G. I. Gurdjieff's teaching and practice inspired the formation of many groups organized as Foundations, Institutes, and Societies many of which are now connected by the International Association of the Gurdjieff Foundations (IAGF). After his death in 1949, the Gurdjieff Foundation Paris was organized and led by Jeanne de Salzmann from the early 1950s, in cooperation with other direct pupils, until her death in 1990; and until his death in 2001 by Michel de Salzmann.

The International Association of the Gurdjieff Foundations is an umbrella group for the four main organisations: The Gurdjieff Foundation in the USA, The Gurdjieff Society in the UK, the Institut Gurdjieff in France and GI Gurdjieff Foundation - Caracas in Venezuela. There is a network of partner foundations around the world, including in North, Central and South America as well as Europe.

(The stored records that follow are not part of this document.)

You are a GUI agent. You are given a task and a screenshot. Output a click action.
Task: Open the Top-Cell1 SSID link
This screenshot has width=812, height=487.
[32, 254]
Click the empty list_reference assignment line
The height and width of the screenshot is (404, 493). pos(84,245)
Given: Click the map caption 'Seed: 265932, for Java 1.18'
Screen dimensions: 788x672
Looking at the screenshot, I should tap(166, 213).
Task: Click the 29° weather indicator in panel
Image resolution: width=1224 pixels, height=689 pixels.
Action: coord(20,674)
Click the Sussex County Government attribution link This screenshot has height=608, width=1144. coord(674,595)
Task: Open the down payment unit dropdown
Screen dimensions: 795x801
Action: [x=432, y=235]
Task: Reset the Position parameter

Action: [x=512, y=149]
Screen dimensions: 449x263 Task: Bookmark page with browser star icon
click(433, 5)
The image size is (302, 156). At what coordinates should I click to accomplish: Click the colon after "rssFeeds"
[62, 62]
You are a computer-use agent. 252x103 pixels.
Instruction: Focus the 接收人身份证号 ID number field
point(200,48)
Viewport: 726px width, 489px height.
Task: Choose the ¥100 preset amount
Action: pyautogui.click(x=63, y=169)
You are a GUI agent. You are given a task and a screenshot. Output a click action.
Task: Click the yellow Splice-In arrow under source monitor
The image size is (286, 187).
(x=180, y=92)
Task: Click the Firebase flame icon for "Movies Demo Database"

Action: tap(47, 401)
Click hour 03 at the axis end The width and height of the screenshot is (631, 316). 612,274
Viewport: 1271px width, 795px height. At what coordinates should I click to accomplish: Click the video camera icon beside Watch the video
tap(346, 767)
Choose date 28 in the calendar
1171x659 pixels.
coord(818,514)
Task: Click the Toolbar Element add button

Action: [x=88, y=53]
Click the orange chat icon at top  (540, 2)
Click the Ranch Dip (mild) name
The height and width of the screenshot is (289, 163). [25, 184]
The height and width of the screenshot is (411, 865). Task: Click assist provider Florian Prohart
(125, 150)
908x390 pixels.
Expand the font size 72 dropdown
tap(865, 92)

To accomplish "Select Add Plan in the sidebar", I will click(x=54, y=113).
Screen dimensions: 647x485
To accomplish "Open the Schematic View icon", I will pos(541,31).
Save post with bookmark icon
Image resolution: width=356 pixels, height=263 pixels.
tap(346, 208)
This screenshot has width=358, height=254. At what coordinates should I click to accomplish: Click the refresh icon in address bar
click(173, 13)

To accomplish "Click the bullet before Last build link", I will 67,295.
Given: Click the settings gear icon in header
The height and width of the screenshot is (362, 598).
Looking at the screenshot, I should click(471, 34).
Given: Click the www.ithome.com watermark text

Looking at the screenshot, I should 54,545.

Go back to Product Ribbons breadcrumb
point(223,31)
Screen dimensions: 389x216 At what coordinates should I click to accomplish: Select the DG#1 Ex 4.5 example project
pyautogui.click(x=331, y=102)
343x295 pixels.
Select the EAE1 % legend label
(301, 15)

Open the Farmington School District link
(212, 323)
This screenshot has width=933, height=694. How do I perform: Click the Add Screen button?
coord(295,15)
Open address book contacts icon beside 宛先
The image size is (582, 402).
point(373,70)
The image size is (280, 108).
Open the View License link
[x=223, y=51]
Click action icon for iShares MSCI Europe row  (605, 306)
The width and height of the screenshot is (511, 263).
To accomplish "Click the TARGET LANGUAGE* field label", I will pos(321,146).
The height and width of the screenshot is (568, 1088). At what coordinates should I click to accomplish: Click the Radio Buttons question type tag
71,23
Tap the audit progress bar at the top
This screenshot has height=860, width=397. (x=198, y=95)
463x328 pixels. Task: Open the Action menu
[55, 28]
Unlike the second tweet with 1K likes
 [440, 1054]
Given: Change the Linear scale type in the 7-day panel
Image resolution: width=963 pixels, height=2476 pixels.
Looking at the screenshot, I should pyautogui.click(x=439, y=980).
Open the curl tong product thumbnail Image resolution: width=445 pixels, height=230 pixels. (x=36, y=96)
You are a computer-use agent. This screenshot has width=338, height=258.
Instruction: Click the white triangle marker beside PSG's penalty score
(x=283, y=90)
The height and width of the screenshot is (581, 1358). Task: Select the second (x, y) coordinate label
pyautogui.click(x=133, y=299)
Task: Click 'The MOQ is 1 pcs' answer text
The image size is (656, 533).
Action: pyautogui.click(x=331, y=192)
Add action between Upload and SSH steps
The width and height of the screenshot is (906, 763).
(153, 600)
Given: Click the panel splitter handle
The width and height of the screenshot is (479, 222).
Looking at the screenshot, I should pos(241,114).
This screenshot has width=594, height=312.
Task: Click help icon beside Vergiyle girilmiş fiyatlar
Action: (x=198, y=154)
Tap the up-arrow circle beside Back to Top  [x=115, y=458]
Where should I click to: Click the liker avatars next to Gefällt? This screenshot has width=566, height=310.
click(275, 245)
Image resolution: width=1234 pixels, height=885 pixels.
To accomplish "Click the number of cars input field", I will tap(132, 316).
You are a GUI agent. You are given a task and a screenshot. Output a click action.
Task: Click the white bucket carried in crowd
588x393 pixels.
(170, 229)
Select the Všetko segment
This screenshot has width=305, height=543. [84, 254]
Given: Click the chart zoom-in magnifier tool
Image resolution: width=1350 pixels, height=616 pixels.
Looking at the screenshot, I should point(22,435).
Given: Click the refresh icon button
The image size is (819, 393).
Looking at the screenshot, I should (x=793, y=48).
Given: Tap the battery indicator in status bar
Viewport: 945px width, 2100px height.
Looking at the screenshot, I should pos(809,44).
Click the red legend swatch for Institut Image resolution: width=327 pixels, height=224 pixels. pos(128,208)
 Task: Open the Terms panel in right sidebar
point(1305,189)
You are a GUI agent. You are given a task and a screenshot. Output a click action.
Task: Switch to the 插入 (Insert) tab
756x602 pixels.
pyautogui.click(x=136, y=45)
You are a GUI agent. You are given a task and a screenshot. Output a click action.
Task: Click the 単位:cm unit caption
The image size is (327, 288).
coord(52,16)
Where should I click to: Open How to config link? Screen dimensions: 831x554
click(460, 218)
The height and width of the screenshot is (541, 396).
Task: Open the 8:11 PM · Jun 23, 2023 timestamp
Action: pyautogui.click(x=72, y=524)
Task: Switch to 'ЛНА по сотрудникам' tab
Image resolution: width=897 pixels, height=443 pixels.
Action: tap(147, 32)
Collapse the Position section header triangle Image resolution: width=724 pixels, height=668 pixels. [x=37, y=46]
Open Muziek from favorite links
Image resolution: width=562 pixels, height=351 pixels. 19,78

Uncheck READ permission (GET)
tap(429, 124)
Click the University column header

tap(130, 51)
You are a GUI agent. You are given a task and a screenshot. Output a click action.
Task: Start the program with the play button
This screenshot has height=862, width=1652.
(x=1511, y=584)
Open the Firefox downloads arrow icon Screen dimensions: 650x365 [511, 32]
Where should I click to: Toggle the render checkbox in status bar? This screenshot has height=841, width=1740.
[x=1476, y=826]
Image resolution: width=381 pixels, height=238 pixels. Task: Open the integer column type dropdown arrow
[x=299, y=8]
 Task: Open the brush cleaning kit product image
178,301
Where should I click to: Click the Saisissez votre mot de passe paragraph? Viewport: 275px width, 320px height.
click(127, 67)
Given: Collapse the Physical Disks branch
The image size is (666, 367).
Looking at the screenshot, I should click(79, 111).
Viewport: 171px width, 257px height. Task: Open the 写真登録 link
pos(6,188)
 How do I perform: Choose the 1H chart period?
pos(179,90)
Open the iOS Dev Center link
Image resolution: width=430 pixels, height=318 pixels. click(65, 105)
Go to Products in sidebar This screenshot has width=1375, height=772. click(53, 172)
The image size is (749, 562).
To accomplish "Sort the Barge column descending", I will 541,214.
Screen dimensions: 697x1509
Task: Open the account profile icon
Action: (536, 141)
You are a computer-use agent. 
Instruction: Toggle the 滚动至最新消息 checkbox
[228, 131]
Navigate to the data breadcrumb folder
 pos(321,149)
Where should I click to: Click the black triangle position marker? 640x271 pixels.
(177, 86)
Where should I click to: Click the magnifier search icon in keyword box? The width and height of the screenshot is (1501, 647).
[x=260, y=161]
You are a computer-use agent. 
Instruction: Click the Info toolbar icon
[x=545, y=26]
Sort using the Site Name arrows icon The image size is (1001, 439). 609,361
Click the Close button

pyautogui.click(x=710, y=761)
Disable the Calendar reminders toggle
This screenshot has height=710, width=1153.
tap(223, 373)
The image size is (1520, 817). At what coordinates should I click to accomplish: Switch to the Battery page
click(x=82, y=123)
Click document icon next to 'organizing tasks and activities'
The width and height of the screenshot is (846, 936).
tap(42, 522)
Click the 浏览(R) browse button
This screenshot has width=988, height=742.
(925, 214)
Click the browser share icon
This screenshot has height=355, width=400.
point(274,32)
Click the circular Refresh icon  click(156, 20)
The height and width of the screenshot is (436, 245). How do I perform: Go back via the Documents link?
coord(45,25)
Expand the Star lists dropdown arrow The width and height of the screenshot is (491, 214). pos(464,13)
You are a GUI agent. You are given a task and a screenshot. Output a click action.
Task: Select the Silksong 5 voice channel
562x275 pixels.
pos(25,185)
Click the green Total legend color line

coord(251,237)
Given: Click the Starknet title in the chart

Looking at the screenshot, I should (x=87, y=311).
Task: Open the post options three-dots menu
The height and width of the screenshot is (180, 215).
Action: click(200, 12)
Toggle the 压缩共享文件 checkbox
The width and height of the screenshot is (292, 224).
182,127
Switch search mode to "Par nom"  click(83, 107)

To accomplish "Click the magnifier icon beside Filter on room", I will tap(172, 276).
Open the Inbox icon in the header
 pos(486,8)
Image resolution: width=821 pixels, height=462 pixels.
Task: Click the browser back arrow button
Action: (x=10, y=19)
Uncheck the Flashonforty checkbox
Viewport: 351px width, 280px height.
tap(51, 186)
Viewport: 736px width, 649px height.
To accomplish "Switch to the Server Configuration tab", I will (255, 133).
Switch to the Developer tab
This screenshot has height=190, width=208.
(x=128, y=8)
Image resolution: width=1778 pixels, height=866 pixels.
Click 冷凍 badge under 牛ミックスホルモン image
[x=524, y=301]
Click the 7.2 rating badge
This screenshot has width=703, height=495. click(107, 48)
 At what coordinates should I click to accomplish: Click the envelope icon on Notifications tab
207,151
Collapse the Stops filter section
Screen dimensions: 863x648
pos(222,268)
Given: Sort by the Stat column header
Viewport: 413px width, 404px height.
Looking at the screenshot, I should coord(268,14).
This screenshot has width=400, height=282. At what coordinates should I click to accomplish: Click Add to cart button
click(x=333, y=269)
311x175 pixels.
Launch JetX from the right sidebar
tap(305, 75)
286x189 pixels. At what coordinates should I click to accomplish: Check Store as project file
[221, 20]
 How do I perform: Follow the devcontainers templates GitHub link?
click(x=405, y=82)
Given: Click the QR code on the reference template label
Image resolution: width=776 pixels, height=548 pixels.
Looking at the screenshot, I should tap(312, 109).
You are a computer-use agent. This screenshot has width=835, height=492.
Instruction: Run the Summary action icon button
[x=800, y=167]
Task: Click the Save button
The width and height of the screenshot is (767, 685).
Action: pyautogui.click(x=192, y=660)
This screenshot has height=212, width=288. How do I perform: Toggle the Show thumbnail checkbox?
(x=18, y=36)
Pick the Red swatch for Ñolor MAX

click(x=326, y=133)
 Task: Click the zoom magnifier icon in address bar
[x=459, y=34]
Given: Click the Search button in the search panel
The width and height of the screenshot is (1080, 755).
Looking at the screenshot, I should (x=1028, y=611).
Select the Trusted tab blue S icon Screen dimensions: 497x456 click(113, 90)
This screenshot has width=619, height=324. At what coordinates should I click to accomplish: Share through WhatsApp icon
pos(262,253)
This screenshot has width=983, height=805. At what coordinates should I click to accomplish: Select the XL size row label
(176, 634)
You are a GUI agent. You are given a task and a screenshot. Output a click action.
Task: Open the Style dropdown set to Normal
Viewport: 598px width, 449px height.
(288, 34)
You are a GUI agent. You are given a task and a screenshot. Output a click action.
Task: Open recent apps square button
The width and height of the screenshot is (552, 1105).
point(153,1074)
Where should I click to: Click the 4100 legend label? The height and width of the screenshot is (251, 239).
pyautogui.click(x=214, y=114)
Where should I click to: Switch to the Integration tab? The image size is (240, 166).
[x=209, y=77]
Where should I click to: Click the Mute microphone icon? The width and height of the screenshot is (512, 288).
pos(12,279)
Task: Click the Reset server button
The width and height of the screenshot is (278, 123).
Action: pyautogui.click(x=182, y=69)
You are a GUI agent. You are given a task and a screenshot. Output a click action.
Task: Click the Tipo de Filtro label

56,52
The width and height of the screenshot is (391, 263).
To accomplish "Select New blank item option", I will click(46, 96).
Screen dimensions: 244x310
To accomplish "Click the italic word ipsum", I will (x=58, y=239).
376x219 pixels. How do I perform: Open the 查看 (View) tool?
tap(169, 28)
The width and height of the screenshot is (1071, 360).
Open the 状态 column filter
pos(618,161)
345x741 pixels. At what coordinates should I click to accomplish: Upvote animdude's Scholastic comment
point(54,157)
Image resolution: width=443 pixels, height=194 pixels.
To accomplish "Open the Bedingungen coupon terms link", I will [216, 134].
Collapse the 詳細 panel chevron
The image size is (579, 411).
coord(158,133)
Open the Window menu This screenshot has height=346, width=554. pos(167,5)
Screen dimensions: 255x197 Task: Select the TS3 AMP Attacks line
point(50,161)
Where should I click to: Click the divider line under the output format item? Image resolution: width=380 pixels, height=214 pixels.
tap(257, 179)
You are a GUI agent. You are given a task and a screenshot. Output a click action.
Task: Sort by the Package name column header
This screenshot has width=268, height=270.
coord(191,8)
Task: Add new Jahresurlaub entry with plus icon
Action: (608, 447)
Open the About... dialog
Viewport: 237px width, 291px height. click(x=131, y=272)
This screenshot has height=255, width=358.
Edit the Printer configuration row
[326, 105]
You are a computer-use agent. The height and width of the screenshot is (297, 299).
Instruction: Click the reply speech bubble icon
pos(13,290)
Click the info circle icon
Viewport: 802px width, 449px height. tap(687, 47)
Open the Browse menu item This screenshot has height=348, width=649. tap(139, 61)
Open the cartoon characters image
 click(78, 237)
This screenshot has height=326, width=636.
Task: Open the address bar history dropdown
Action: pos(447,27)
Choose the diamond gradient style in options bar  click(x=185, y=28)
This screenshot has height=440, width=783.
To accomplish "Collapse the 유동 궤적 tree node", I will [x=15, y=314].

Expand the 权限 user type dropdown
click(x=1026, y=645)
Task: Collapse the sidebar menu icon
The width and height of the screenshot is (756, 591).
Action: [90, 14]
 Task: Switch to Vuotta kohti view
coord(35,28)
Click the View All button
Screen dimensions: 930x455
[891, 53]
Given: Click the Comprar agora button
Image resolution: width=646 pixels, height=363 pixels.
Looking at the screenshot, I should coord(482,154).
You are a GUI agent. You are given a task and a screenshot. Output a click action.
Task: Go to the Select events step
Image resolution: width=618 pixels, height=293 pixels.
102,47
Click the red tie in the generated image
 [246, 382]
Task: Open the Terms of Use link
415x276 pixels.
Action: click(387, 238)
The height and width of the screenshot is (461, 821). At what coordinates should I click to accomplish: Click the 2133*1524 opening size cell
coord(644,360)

The president of the Gurdjieff Foundation of New York was Henry John Sinclair, 2nd Baron Pentland, Lord Pentland from its formation until his death in 1984. It was then led by Dr. William J. Welch until his death in 1999, after which it was led jointly by Paul Reynard, a painter and teacher of Gurdjieff Movements, and Frank R. Sinclair, author of Without Benefit of Clergy and Of the Life Aligned, until Reynard's death in 2005. Frank R. Sinclair continued as president until 2011 and is currently president-emeritus.